Large swathes of non-personal government data are expected to soon be released to the public in Qatar, following the recent adoption of a new open data policy.
Under the policy, government ministries and other bodies would be required to gather raw data that is not confidential or subject to privacy or security considerations and post it online in an easy-to-read format.
The government’s information technology ministry, ictQatar, is overseeing the execution of the policy. Among the data it suggested releasing are crime and traffic statistics, national budget figures, election results and public transportation timetables.
The information should be free of charge and individuals would not have to register or identify themselves to access, use or distribute the data.
Members of the public should also be able to submit requests for information that should be responded to in a timely way.
Qatar’s open data proposal was first floated in March, and has since undergone “rigorous government, industry and public consultation,” ictQatar said in a statement.
It was approved by the national e-Government Steering Committee at the end of November, and announced yesterday during the “Open Data and e-Participation Forum” held by ictQatar’s Government Information Technology Sector Program.

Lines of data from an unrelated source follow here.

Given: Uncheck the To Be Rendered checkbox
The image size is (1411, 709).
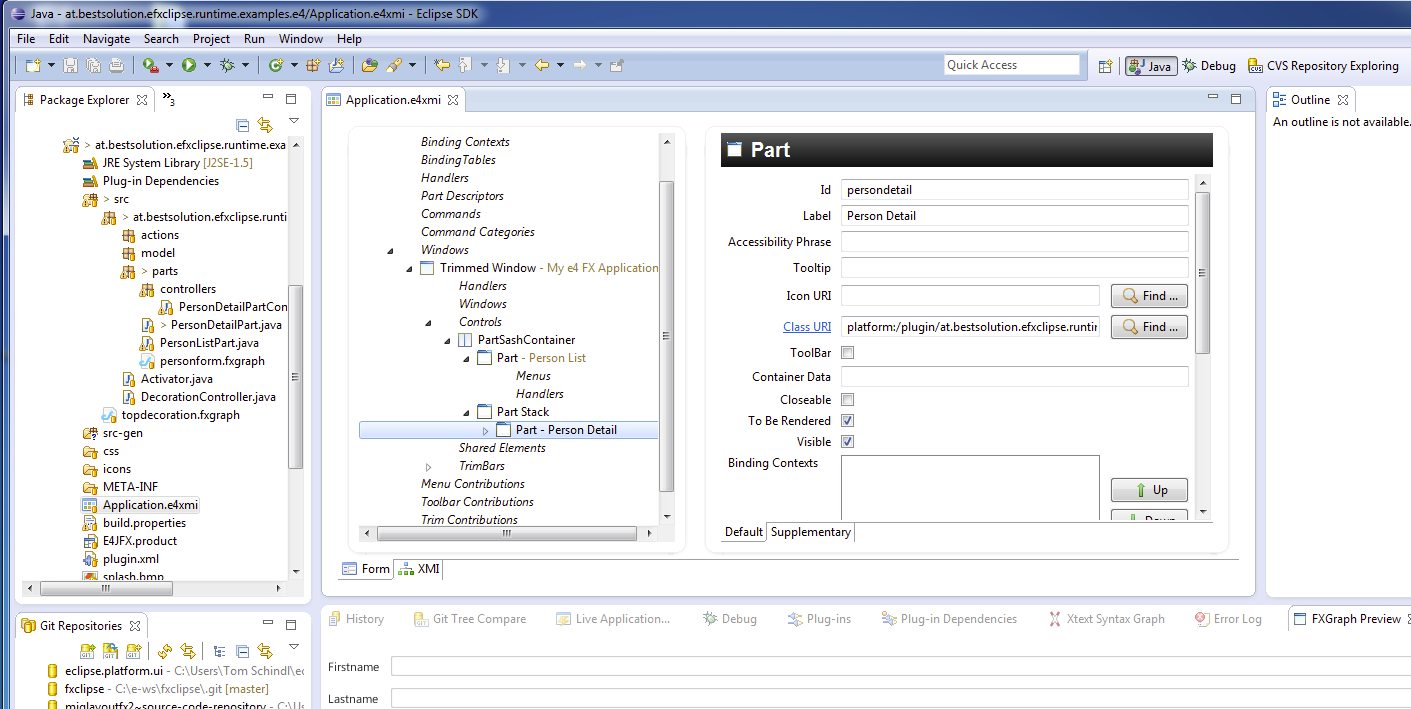Looking at the screenshot, I should pos(847,421).
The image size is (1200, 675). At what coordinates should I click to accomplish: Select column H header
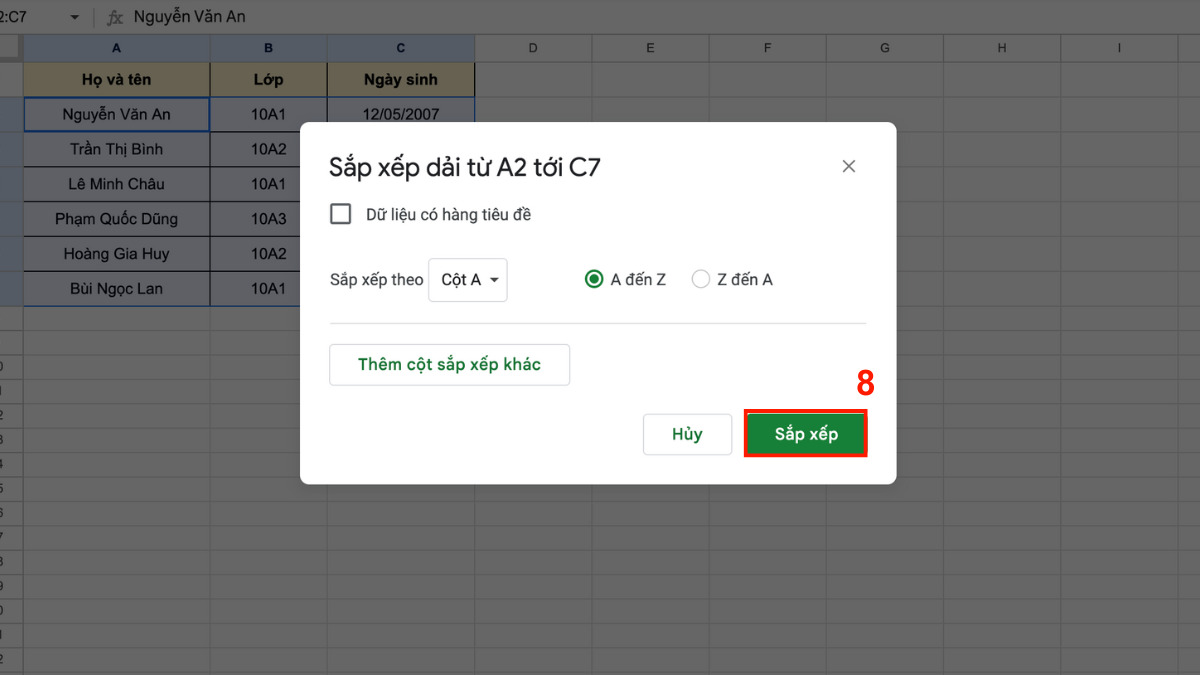(1002, 48)
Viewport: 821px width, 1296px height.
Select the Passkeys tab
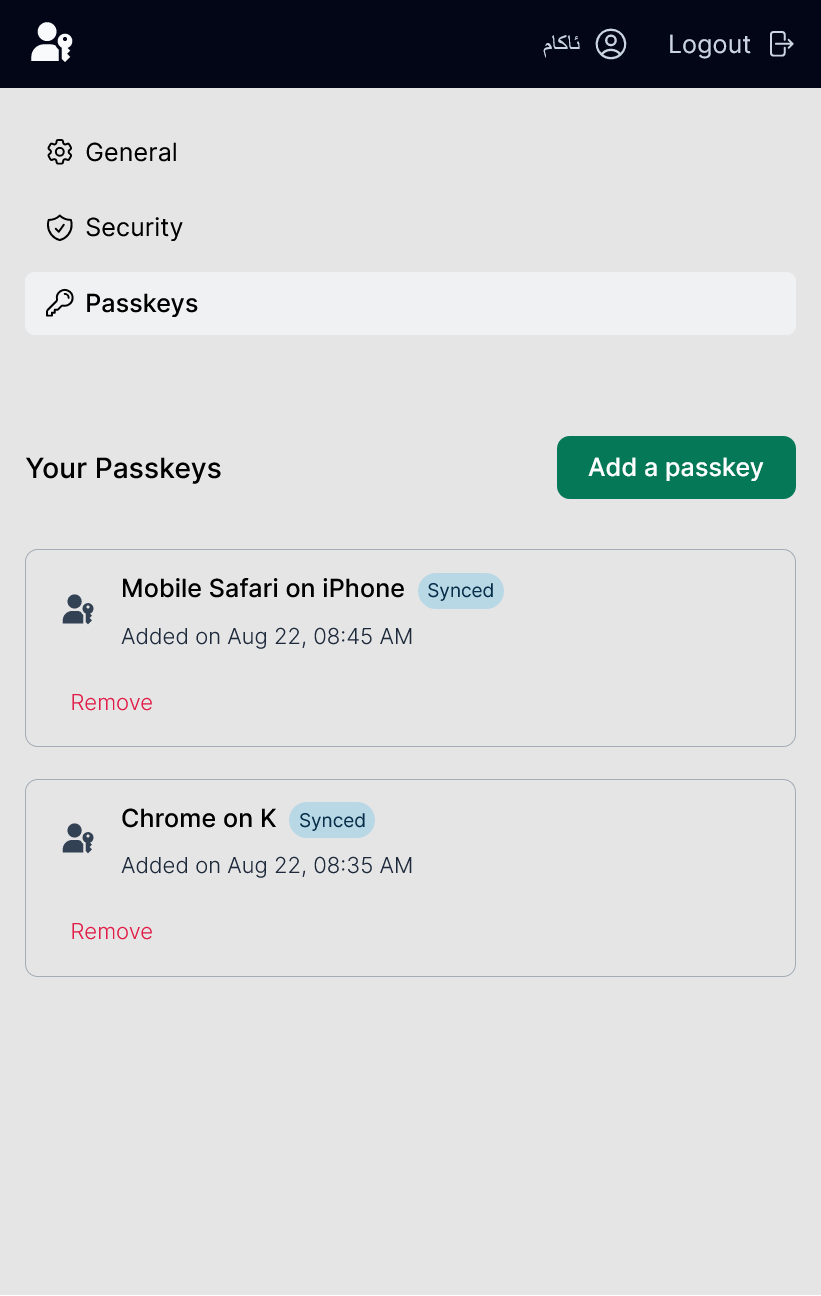(x=141, y=303)
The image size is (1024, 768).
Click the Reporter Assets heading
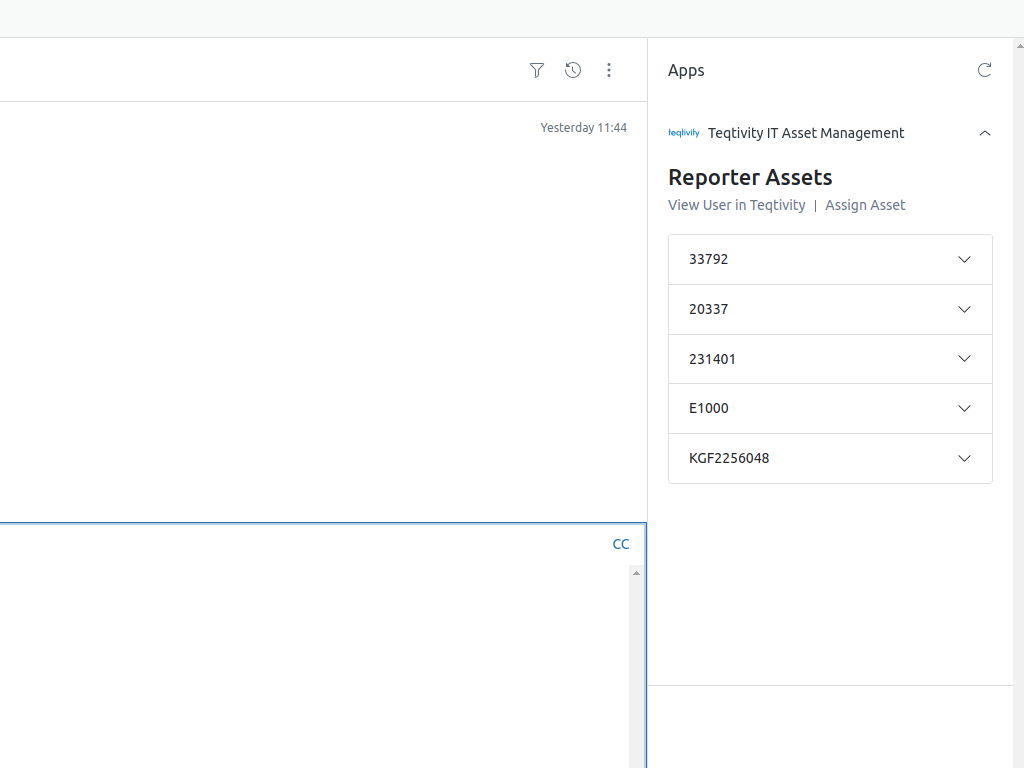750,177
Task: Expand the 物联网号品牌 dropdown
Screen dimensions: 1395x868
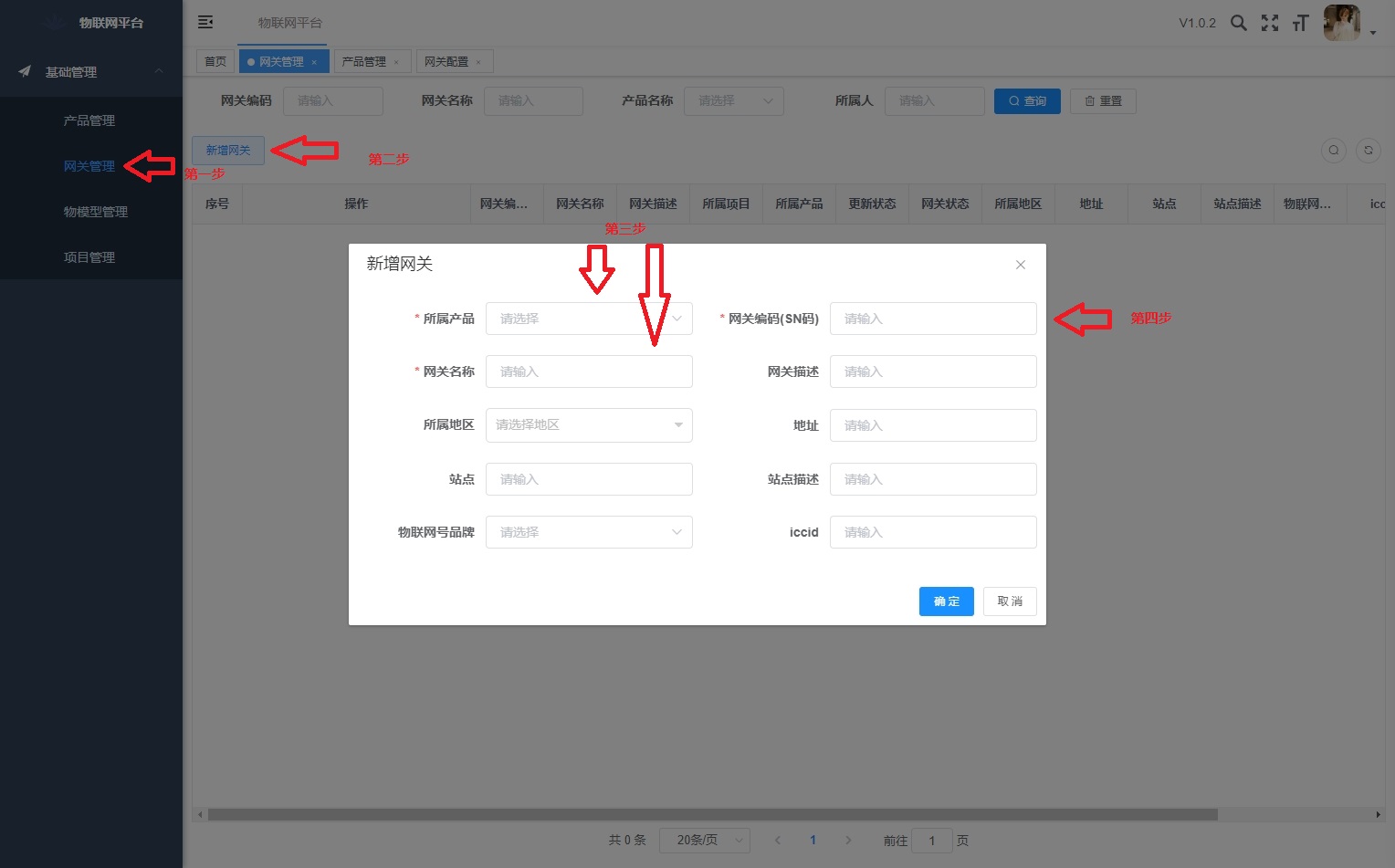Action: 589,532
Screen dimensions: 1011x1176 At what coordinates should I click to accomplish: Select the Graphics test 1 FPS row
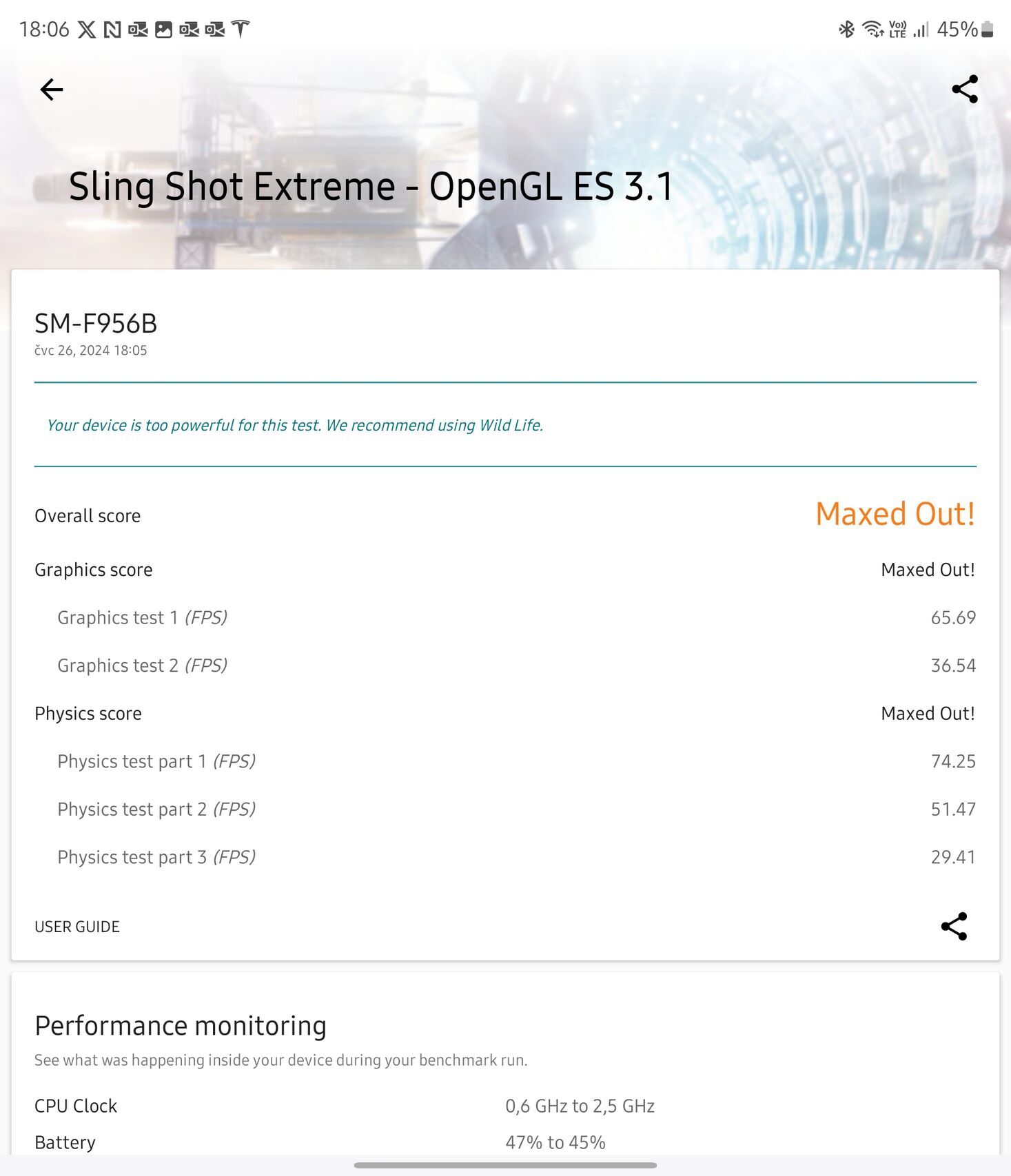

On its website, the ministry explains the rationale behind the strategy:
“In order to build a knowledge-based society, it is important in the long-term for Qatar to create an open, transparent culture where knowledge bases are kept current and easily accessible, which in turn develops the capacity and culture for routinely processing, sharing and interpreting information.”
It is not clear when ministries would be required to release information under the new system, but the policy document suggests a timeline of at least one year for agencies to organize and post the data.
Meanwhile, ictQatar has also been working on a policy that would require government agencies to engage with residents via social media and other online channels.
The ministry has said that the culture of e-participation is still lacking in Qatar, but is critical to improving transparency here.